Requirement
Within the material below, transcribe exactly the lines from the one holding "Click Repair Selected Items button" through the one holding "has height=221, width=622.", keeping both ends and skipping the rest.

Provided data
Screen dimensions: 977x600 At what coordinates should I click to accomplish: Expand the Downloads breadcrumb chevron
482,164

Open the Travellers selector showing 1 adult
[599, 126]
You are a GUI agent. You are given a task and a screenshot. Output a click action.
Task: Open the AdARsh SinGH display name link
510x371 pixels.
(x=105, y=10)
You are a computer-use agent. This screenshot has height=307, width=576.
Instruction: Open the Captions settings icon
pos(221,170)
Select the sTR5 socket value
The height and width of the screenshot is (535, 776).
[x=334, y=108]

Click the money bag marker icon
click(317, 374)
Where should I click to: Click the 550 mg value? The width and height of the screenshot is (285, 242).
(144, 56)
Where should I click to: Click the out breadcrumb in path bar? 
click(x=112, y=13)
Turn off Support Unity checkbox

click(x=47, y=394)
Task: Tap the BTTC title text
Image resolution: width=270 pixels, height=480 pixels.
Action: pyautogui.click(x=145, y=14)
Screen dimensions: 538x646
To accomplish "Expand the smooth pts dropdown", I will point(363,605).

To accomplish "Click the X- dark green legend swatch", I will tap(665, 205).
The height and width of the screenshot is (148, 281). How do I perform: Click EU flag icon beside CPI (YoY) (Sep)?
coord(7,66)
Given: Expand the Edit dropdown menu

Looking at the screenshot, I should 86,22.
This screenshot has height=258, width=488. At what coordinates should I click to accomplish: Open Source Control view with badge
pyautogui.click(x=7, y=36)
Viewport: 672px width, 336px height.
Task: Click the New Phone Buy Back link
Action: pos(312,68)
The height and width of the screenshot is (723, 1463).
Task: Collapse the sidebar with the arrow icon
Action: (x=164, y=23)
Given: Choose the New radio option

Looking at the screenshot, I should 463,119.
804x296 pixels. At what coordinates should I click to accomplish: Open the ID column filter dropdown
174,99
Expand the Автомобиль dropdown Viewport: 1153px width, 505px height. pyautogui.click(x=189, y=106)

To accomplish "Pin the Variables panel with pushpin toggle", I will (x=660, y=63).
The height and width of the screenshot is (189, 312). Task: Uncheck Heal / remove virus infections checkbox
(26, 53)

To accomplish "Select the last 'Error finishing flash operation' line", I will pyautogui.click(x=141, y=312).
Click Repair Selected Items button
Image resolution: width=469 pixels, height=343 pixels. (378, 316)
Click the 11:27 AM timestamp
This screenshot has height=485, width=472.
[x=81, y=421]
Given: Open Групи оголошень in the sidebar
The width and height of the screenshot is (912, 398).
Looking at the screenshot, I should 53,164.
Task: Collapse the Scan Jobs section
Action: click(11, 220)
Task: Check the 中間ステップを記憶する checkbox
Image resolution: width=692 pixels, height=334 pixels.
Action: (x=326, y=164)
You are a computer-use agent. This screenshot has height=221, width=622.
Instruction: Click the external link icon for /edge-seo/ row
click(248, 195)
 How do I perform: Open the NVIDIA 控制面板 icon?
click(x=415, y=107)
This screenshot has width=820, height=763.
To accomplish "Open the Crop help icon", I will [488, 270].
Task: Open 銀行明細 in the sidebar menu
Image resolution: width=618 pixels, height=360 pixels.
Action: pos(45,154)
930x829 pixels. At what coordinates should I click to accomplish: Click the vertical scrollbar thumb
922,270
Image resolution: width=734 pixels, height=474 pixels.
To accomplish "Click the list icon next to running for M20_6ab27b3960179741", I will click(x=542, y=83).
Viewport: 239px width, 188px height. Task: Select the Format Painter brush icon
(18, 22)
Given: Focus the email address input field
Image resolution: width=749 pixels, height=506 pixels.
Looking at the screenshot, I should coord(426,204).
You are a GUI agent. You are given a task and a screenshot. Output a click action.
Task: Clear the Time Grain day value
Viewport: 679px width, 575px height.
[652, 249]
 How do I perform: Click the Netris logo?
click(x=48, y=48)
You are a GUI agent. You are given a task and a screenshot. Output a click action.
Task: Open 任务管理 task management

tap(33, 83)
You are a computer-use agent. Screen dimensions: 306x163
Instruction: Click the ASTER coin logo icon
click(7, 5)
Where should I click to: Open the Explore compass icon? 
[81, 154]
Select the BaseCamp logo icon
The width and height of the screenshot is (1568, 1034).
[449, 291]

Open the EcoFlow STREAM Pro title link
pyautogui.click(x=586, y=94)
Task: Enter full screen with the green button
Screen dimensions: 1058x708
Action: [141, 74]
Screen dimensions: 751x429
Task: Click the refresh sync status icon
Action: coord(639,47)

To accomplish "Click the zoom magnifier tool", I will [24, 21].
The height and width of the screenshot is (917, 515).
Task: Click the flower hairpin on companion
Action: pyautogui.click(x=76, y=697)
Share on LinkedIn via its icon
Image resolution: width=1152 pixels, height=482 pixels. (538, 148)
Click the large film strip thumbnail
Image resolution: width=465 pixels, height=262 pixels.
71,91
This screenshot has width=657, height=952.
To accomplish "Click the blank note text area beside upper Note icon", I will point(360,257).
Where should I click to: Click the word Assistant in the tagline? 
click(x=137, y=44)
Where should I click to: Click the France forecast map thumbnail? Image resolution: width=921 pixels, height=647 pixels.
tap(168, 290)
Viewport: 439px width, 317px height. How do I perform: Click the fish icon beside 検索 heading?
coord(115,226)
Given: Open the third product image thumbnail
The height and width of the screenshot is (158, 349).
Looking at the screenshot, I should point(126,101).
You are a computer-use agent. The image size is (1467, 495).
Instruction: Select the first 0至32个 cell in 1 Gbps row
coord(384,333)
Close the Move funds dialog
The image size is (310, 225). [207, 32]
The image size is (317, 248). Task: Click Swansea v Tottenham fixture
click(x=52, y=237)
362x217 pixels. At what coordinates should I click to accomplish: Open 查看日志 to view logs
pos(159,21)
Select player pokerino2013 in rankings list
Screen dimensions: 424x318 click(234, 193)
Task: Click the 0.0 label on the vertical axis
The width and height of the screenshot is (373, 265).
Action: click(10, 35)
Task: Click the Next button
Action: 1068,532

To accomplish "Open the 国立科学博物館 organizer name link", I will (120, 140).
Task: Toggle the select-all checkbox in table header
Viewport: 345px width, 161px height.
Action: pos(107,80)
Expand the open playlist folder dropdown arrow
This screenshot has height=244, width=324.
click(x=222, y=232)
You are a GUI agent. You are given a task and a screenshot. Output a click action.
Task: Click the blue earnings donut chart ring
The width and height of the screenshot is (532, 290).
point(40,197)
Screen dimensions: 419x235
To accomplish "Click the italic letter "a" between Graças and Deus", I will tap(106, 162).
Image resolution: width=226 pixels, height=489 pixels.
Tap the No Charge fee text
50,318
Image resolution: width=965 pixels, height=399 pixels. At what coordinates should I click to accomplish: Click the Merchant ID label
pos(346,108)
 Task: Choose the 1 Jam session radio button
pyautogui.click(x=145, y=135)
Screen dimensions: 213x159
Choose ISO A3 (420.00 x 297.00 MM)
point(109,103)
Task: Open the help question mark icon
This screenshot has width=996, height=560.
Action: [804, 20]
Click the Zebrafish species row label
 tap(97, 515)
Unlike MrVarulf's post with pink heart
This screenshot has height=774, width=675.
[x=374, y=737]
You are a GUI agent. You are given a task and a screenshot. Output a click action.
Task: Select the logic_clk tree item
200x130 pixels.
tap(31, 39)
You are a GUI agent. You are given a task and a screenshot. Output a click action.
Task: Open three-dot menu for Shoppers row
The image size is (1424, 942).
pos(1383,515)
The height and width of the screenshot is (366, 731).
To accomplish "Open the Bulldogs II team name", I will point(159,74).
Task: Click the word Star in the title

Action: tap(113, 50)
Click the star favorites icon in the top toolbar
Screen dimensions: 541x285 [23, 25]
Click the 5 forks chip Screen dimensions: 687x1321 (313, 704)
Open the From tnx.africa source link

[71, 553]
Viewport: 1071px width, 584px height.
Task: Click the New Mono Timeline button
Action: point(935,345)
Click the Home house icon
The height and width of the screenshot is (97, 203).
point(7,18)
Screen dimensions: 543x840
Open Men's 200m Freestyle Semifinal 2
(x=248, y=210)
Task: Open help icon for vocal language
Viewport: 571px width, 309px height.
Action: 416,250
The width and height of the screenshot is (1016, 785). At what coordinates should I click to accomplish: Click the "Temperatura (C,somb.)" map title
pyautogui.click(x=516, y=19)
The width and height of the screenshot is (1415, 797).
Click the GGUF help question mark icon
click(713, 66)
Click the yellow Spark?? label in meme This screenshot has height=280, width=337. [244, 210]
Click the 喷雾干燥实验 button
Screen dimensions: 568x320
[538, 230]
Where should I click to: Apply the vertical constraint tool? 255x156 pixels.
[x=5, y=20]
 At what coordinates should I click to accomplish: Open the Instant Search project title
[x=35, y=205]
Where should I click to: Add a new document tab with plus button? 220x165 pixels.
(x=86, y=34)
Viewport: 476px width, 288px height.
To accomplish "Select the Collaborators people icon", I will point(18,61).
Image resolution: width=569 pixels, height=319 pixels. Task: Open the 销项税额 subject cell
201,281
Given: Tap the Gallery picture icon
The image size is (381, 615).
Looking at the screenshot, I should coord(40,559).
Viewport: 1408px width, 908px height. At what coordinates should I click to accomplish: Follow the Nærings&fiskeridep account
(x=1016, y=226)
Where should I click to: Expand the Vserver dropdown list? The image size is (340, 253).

Solved problem
Click Repair Selected Items button
Image resolution: width=469 pixels, height=343 pixels. (378, 316)
Click the 11:27 AM timestamp
This screenshot has height=485, width=472.
[x=81, y=421]
Given: Open Групи оголошень in the sidebar
The width and height of the screenshot is (912, 398).
Looking at the screenshot, I should 53,164.
Task: Collapse the Scan Jobs section
Action: click(11, 220)
Task: Check the 中間ステップを記憶する checkbox
Image resolution: width=692 pixels, height=334 pixels.
Action: (x=326, y=164)
You are a computer-use agent. This screenshot has height=221, width=622.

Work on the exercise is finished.